Wikipedia Used for Artificial Intelligence

eldavojohn writes "It may be no surprise but Wikipedia is now being used in the field of artificial intelligence. The applications for this may be endless. For instance, the front of spam fighting is a tough one and it looks as though researchers are now turning towards an ontology or taxonomy based solution to fight spammers. The concept is also on the forefront of artificial intelligence and progress towards an application passing the Turing Test and creating semantically aware applications. The article comments on uses of Wikipedia in this manner: '"... spam filters block all messages containing the word 'vitamin,' but fail to block messages containing the word B12. If the program never saw B12 before, it's just a word without any meaning. But you would know it's a vitamin," Markovitch said. "With our methodology, however, the computer will use its Wikipedia-based knowledge base to infer that 'B12' is strongly associated with the concept of vitamins, and will correctly identify the message as spam," he added.'"

5 of 177 comments (clear)

  1. Artificial intelligence! by tcopeland · · Score: 3, Informative

    And all this time you thought it was just if and switch statements!

    Whenever someone claims that a program is semantically aware, be sure to reread Clay Shirky's article on the Semantic web.

  2. UMMMM wordnet? by Anonymous Coward · · Score: 4, Informative

    this kind of technique has been used for a while..

    http://wordnet.princeton.edu/

    and according to my source of AI, wikipedia http://en.wikipedia.org/wiki/WordNet
    (like all sophisticated software) has been in development since the mid eighties..

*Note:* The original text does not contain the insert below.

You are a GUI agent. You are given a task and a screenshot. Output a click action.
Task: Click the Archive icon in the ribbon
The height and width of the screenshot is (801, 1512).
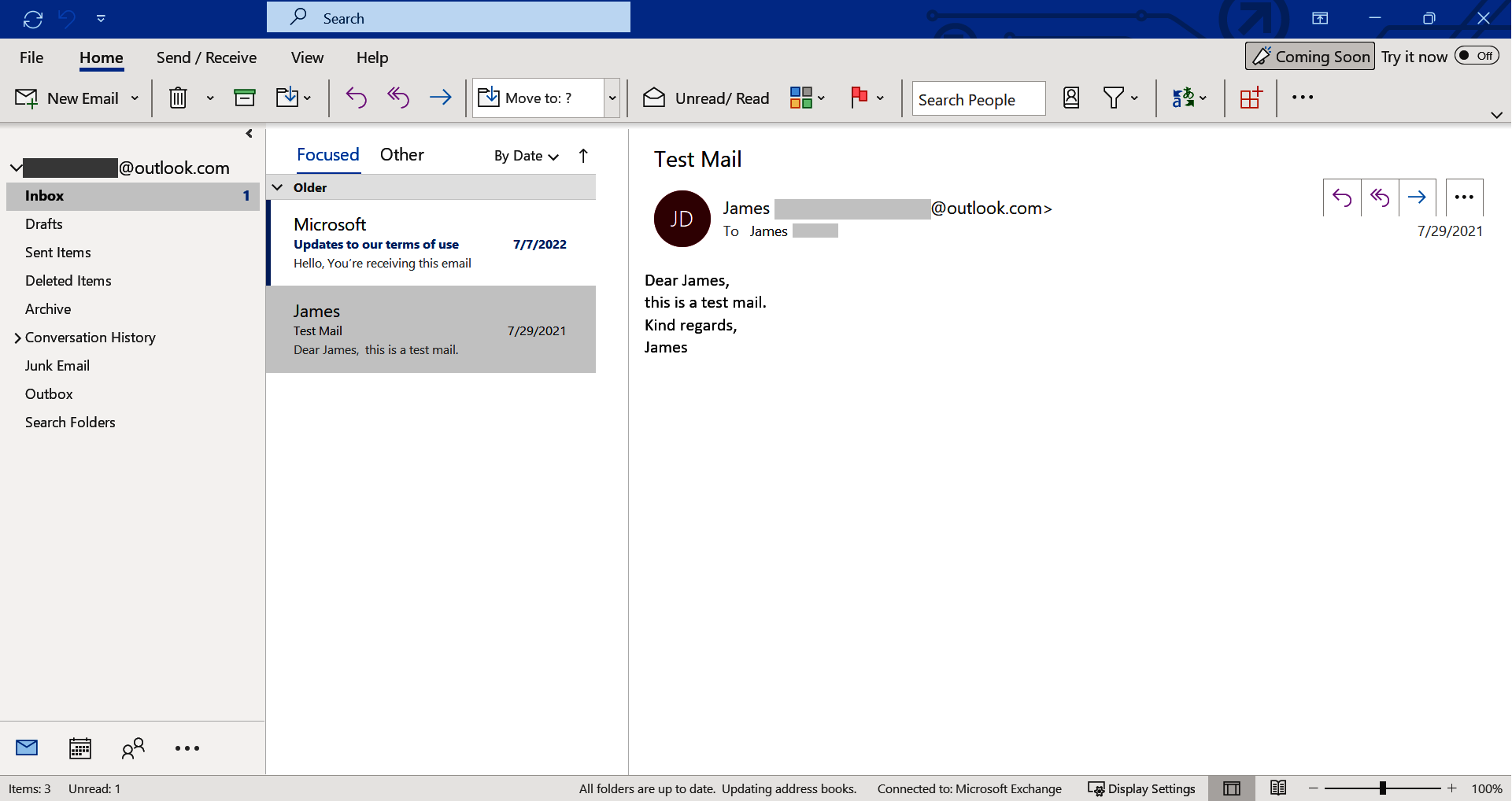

    WordNet® is a large lexical database of English, developed under the direction of George A. Miller. Nouns, verbs, adjectives and adverbs are grouped into sets of cognitive synonyms (synsets), each expressing a distinct concept. Synsets are interlinked by means of conceptual-semantic and lexical relations. The resulting network of meaningfully related words and concepts can be navigated with the browser. WordNet is also freely and publicly available for download. WordNet's structure makes it a useful tool for computational linguistics and natural language processing

  3. Re:The B12 example is horrible by tepples · · Score: 3, Informative

    Suppose somebody was trying to sell me a B12 bomber.

    Then your e-mail account's Bayes map would have the map (word B12 -> folder Aircraft) with a high probability, which would outweigh (word B12 -> article Vitamin -> folder Drug Spam).

  4. Not New, not newsworthy by Sub+Zero+992 · · Score: 3, Informative

    Anybody who has been working in the field of NLP (natural language processing) can do little more than snear at this story.

    The field of word sense exploration is one of the more mature areas of NLP, take a look at Princeton's WordNet database for an example [http://wordnet.princeton.edu/]. Using their word sense database (without referring to silly words such as "ontology") it has been possible - for years - to discover if two lemmas (thats "words" to you) are related in a particular way, or not related. Using wordnet it is possible to distinguish between antonyms and homonyms, thereby thwarting spammers who use words which sound like "viagra" - "niagra" and words which have opposite meanings.

    --
    They who would give up an essential liberty for temporary security, deserve neither liberty or security - Ben Franklin
  5. Re:Since when by timeOday · · Score: 4, Informative
    Since when a database + automated search (keyword patterns and relations) = artifical intelligence?
    What part of human/animal intelligence is not detecting, storing, and applying patterns and relations?